Where the word "computer" shows up in the entries below, please copy the whole line.

(Stored data entries)
__________________________________________________

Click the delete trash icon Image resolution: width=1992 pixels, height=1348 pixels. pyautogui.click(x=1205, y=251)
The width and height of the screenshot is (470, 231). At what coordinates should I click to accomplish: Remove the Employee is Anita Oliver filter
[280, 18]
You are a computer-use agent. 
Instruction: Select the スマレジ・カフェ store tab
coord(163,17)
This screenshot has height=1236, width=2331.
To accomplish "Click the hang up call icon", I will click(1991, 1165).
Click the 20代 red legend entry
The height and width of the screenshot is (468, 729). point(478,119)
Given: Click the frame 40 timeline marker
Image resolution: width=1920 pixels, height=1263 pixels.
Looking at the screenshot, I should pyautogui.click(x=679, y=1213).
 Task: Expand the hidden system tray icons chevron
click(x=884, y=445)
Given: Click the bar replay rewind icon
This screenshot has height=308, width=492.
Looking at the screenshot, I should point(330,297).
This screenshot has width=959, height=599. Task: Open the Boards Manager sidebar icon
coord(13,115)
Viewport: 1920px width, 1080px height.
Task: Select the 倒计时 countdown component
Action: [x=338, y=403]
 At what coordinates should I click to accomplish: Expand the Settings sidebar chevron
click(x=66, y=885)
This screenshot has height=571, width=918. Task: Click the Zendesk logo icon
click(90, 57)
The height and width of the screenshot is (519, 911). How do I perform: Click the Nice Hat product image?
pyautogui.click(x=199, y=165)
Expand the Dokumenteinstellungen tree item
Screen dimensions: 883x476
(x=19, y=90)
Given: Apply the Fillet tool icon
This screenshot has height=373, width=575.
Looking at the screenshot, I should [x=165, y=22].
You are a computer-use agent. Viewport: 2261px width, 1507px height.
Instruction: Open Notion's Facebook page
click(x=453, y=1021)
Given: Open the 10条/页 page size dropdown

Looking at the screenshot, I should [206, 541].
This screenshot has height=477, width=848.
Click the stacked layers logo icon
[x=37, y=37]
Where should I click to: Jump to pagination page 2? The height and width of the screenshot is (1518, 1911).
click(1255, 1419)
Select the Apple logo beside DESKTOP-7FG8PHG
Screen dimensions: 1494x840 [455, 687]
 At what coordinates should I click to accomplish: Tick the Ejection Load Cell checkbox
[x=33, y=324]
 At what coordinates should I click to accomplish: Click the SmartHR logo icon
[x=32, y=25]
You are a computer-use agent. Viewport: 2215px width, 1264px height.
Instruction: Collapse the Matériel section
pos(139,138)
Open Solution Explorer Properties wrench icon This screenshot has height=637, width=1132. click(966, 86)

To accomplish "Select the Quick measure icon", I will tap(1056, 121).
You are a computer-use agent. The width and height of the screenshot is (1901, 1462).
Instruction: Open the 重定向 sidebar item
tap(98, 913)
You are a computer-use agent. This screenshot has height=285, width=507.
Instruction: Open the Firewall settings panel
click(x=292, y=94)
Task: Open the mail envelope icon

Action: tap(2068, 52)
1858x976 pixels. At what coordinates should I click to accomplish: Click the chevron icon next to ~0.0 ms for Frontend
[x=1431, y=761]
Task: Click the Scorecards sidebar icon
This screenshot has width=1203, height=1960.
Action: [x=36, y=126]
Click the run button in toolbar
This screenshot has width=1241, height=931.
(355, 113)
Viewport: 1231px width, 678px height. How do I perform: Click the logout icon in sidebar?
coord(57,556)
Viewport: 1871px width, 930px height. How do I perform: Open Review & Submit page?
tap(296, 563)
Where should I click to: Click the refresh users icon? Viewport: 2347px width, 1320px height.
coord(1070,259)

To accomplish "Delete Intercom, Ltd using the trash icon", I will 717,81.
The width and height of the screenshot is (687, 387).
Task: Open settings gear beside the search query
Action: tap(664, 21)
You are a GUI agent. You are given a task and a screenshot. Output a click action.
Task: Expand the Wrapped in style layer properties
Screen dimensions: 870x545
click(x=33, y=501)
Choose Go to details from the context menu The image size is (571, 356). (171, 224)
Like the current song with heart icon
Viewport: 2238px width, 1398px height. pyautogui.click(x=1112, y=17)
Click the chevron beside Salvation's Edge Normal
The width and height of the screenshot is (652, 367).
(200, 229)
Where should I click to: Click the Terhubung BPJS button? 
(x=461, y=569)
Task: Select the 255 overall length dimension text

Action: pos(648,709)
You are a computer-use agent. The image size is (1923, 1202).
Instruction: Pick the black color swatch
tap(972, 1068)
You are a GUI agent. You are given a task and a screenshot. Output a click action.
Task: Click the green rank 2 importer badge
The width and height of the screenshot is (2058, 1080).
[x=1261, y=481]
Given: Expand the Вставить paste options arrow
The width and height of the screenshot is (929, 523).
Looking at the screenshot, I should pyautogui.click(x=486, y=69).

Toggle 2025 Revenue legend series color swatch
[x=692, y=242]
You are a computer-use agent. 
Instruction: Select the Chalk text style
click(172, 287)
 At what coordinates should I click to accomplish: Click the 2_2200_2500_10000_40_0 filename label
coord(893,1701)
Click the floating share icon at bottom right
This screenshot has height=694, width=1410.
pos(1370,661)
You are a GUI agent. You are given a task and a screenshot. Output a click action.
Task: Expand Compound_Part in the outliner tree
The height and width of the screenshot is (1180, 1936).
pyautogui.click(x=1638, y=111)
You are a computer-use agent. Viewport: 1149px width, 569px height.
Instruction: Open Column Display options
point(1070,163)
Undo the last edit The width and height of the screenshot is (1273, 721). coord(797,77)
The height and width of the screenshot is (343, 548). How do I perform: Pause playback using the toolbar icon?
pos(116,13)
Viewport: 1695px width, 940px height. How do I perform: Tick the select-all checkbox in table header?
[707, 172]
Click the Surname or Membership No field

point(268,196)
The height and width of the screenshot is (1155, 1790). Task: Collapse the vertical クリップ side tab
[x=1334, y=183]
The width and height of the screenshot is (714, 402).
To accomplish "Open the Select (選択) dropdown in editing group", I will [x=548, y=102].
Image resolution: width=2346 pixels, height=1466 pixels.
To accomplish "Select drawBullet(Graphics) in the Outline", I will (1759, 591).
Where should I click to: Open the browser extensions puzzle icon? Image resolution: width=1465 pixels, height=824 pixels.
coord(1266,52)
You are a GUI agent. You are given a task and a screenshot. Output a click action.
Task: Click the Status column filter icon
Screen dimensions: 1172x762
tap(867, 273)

__________________________________________________

Exercise solution
You are a computer-use agent. 
You are a computer-use agent. Viewport: 2261px width, 1507px height.
You are a computer-use agent. Viewport: 2215px width, 1264px height.
You are a computer-use agent. The width and height of the screenshot is (1901, 1462).
You are a computer-use agent. This screenshot has height=285, width=507.
You are a computer-use agent. The image size is (1923, 1202).
You are a computer-use agent. 
You are a computer-use agent. Viewport: 1149px width, 569px height.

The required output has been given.